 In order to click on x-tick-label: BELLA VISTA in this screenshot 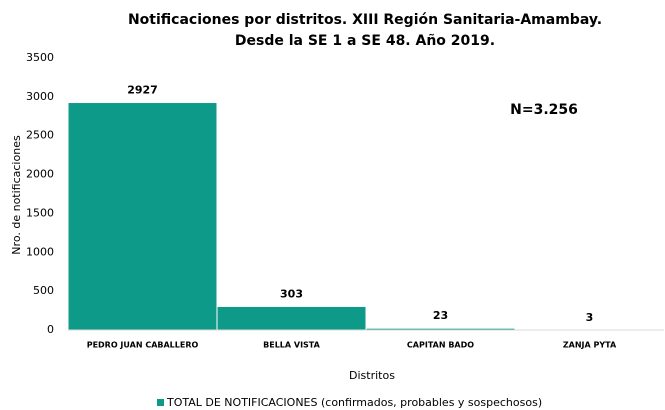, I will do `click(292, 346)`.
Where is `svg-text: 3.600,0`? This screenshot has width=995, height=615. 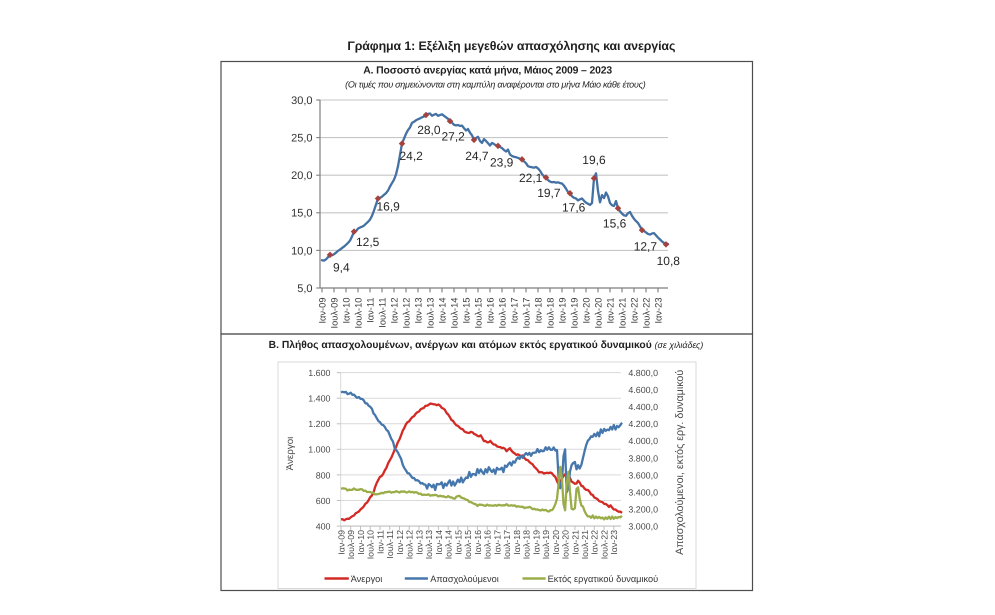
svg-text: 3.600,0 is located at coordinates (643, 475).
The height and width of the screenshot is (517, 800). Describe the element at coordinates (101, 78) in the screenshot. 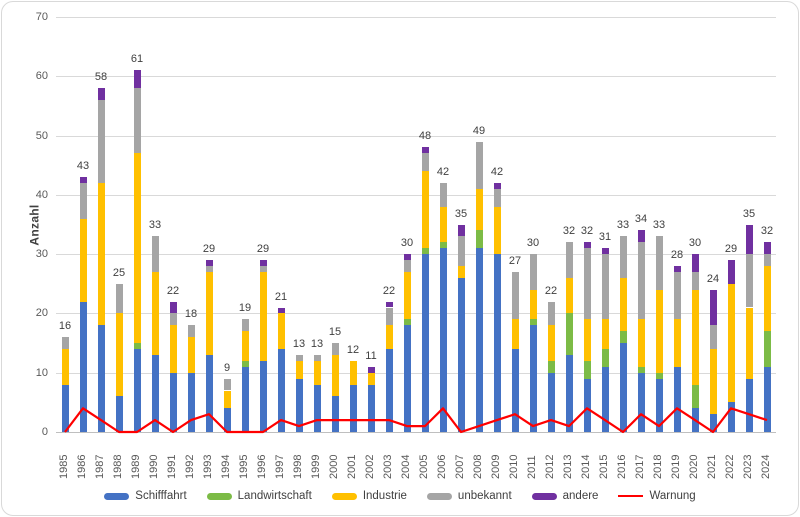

...

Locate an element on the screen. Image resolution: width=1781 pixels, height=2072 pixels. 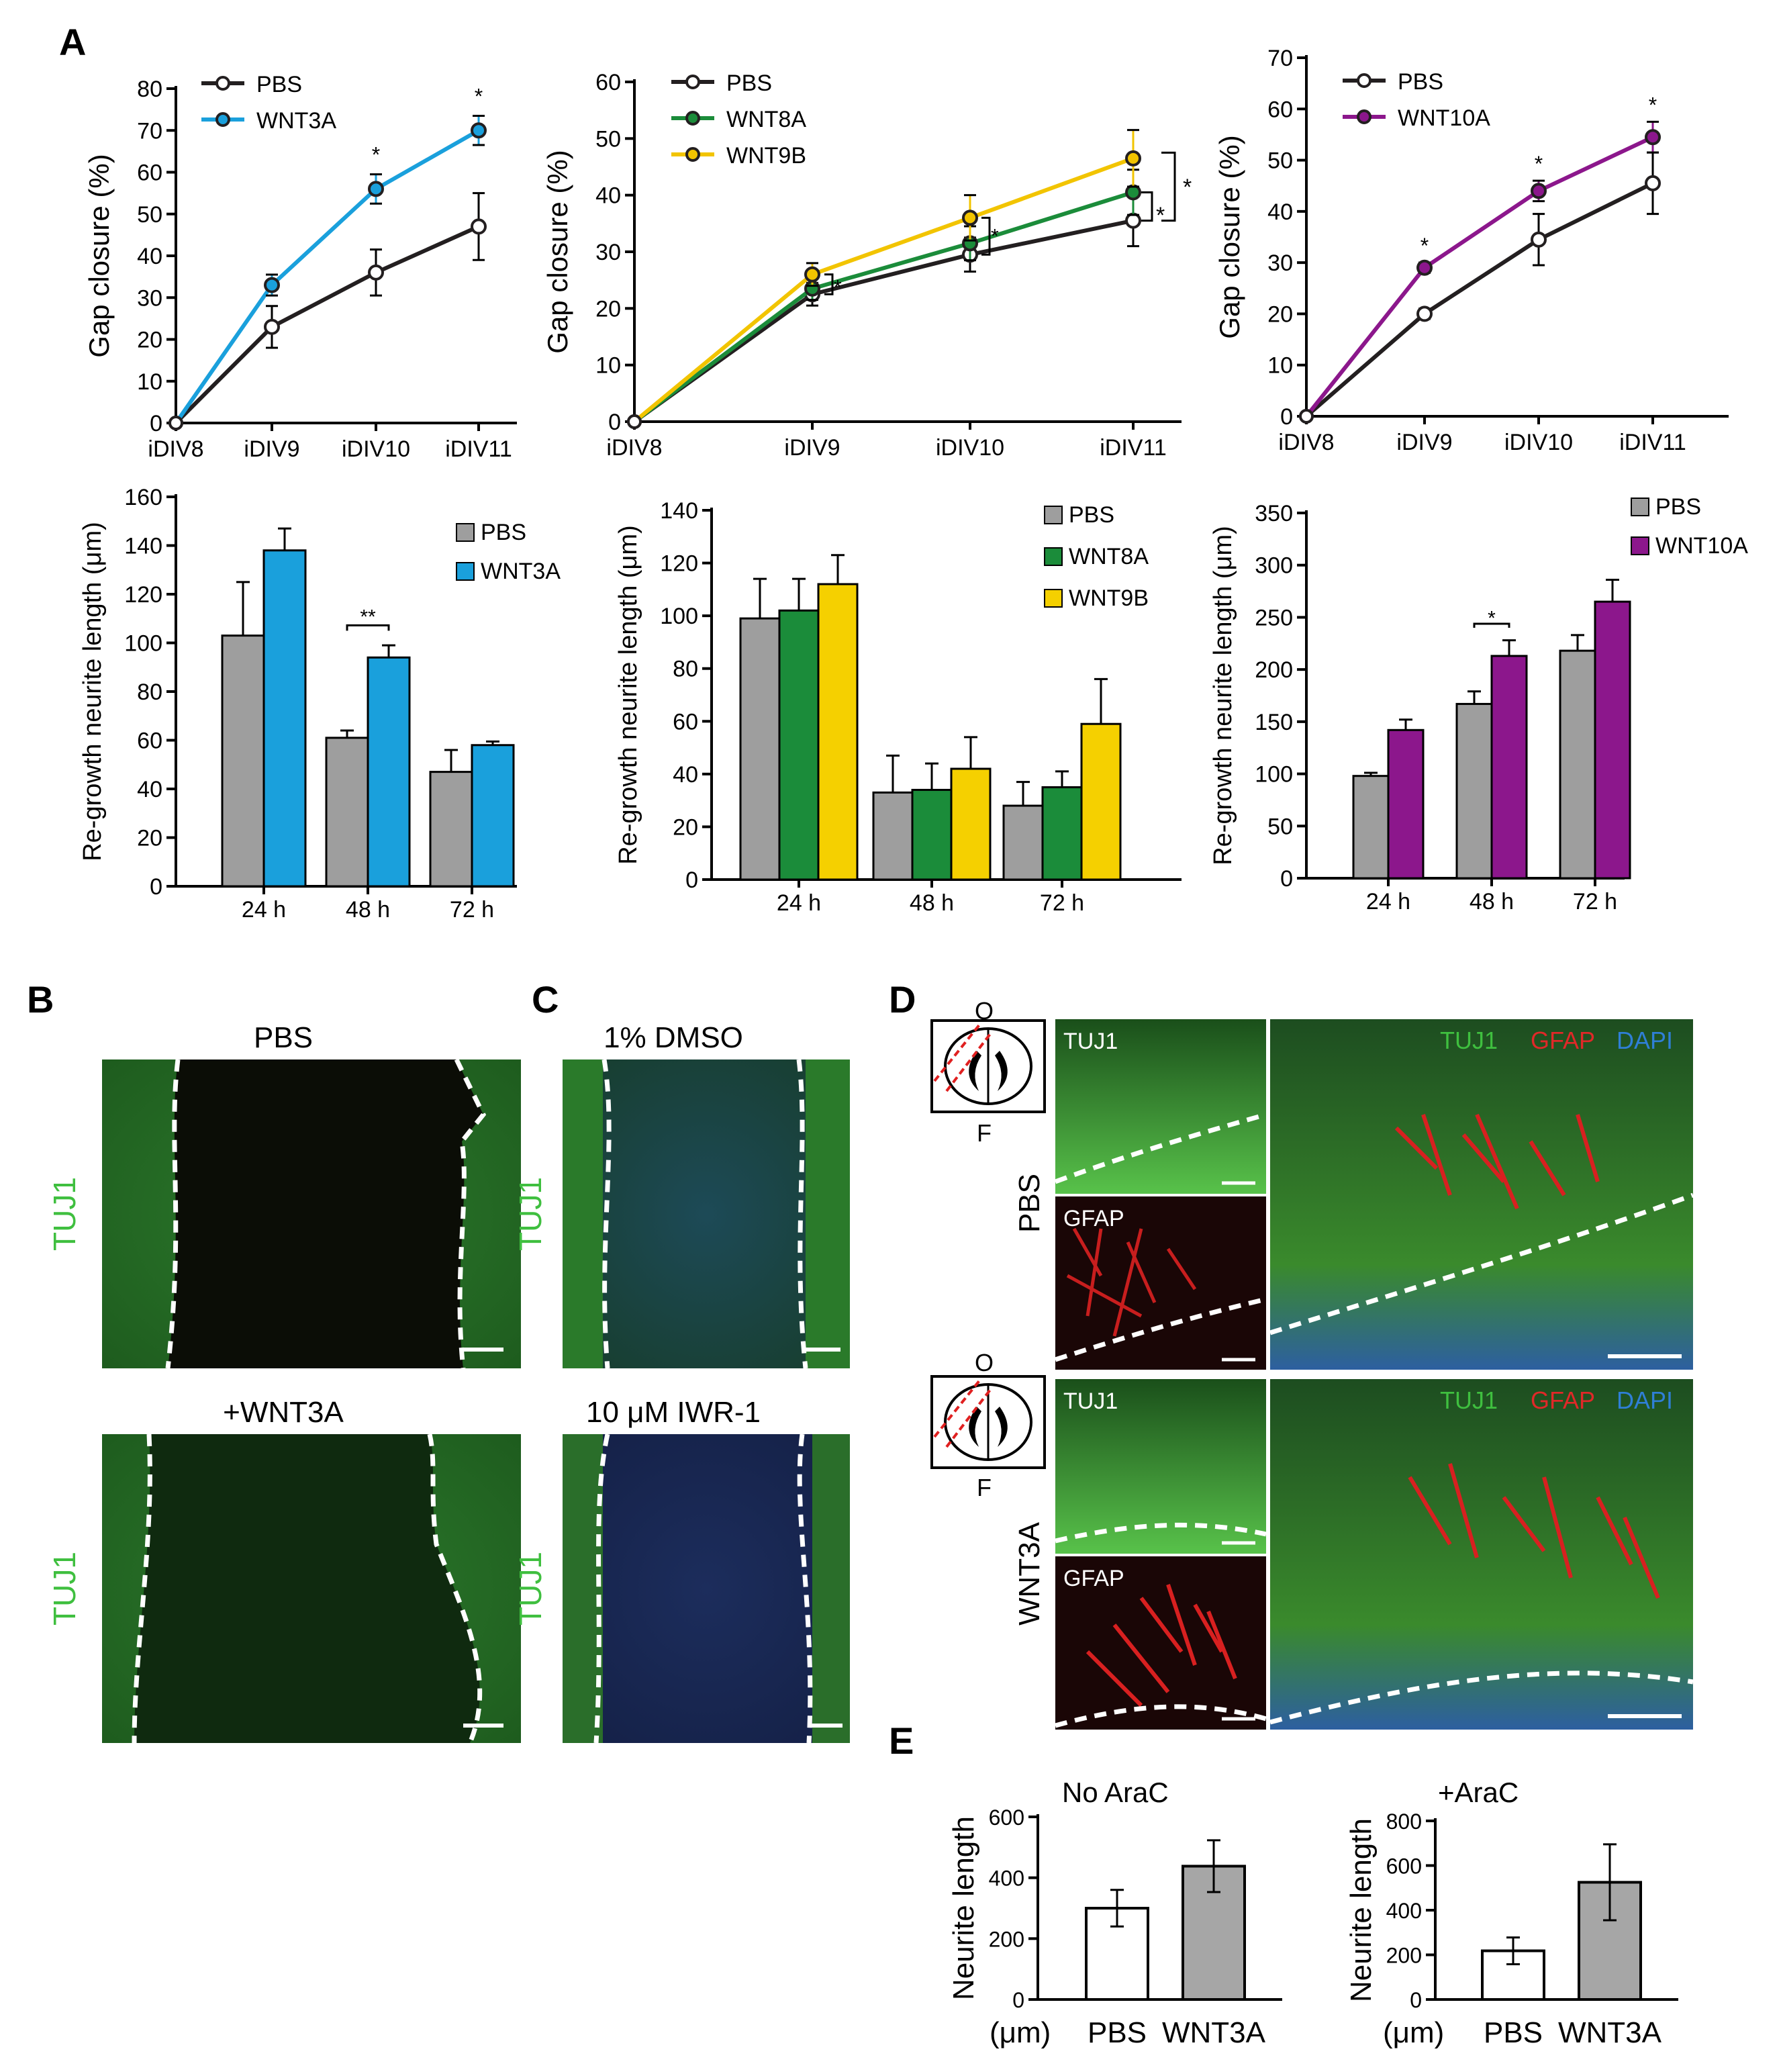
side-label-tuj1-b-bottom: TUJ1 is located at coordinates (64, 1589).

* * *

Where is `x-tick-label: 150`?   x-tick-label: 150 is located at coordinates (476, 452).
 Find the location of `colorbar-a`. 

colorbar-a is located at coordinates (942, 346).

**PROBLEM:** Rewrite the record lines as a Markdown table with the columns Row and Record line, starting at the line containing "coordinates (476, 452)." and ending at the line containing "colorbar-a is located". Number each line and leave out blank ones.

**EXERCISE RESPONSE:**
| Row | Record line |
|---|---|
| 1 | Where is `x-tick-label: 150`?   x-tick-label: 150 is located at coordinates (476, 452). |
| 2 |  Find the location of `colorbar-a`.  |
| 3 | colorbar-a is located at coordinates (942, 346). |